---------- INFORMATION SHOWN ----------

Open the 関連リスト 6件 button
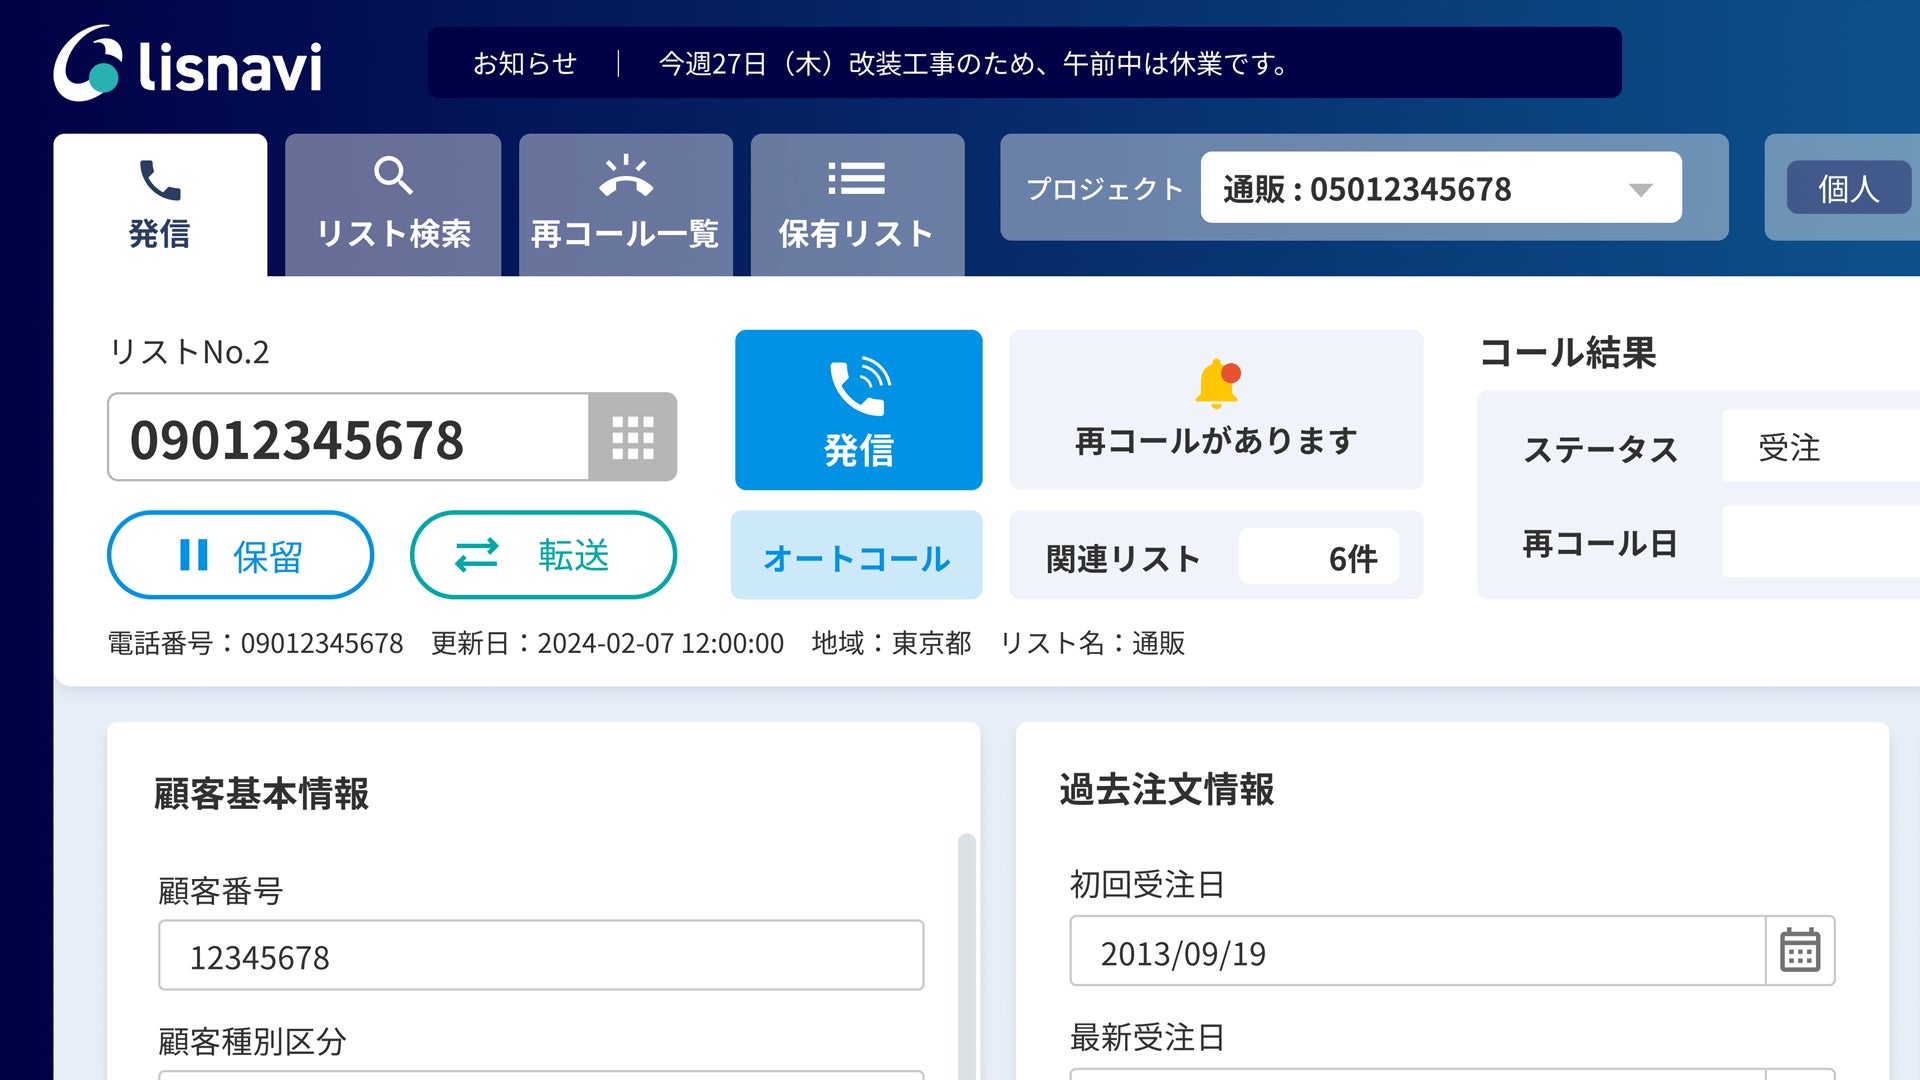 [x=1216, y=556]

----------
---------- INFORMATION SHOWN ----------

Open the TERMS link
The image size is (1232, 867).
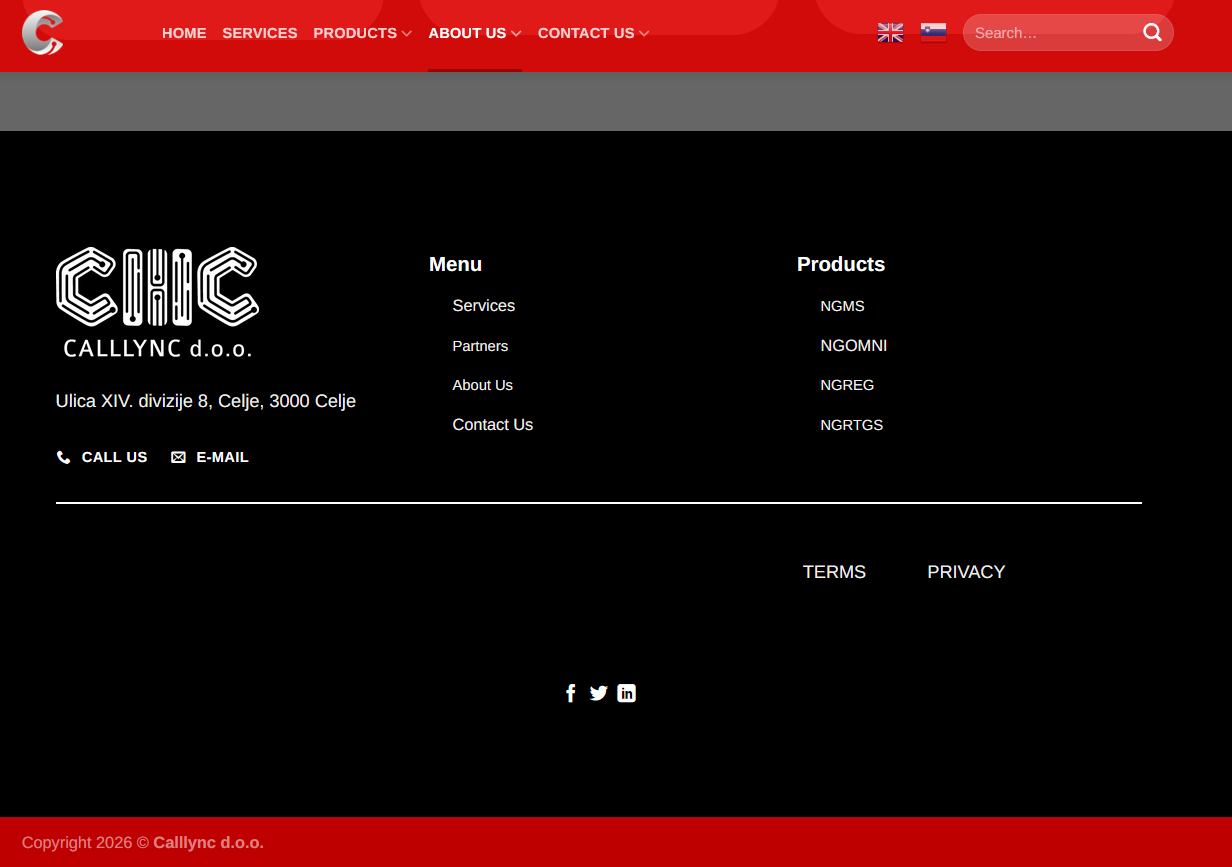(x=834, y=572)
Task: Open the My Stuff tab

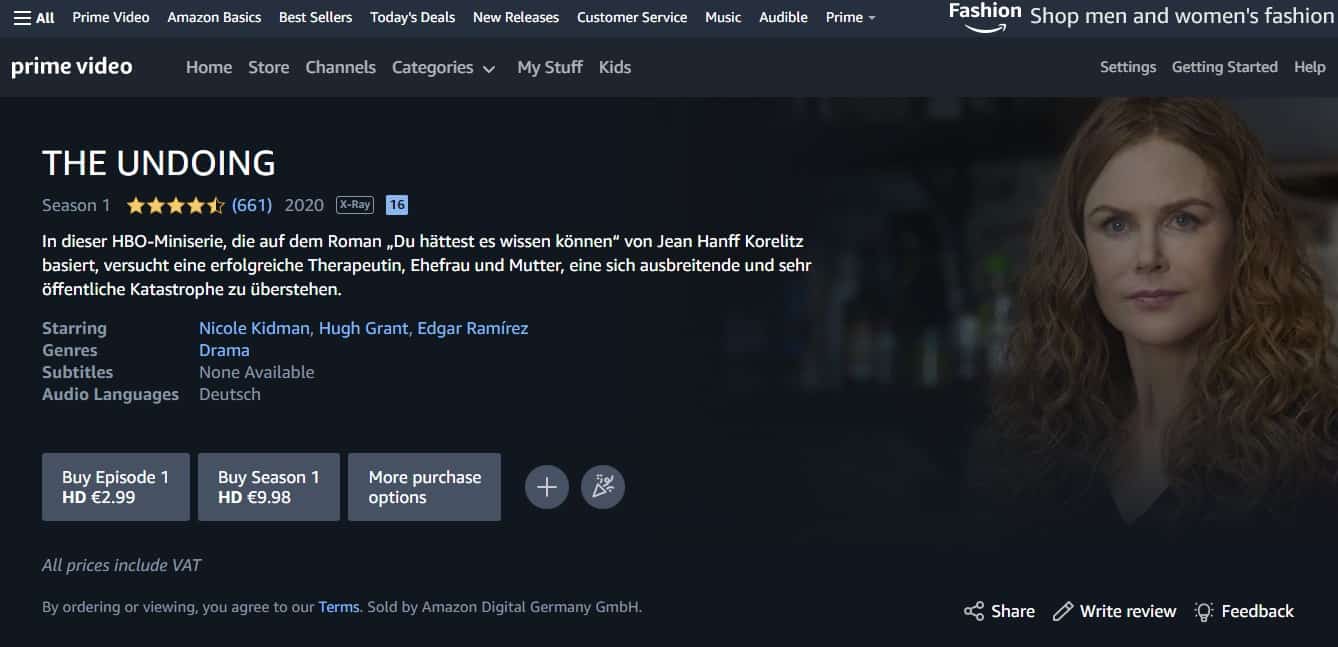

----------
---------- INFORMATION SHOWN ----------

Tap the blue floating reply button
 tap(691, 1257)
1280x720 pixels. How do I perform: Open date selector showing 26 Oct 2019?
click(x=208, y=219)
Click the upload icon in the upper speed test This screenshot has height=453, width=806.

----------

__AIM OF THE TASK__. Edit the data between the lines holding "Open the TERMS link" and "Task: Open the My Stuff tab", inclusive, so that "Open" becomes "Select" and nothing else changes. Give only those lines, and leave the pictures out.

__TASK SOLUTION__.
Select the TERMS link
The image size is (1232, 867).
(x=834, y=572)
Task: Select the My Stuff tab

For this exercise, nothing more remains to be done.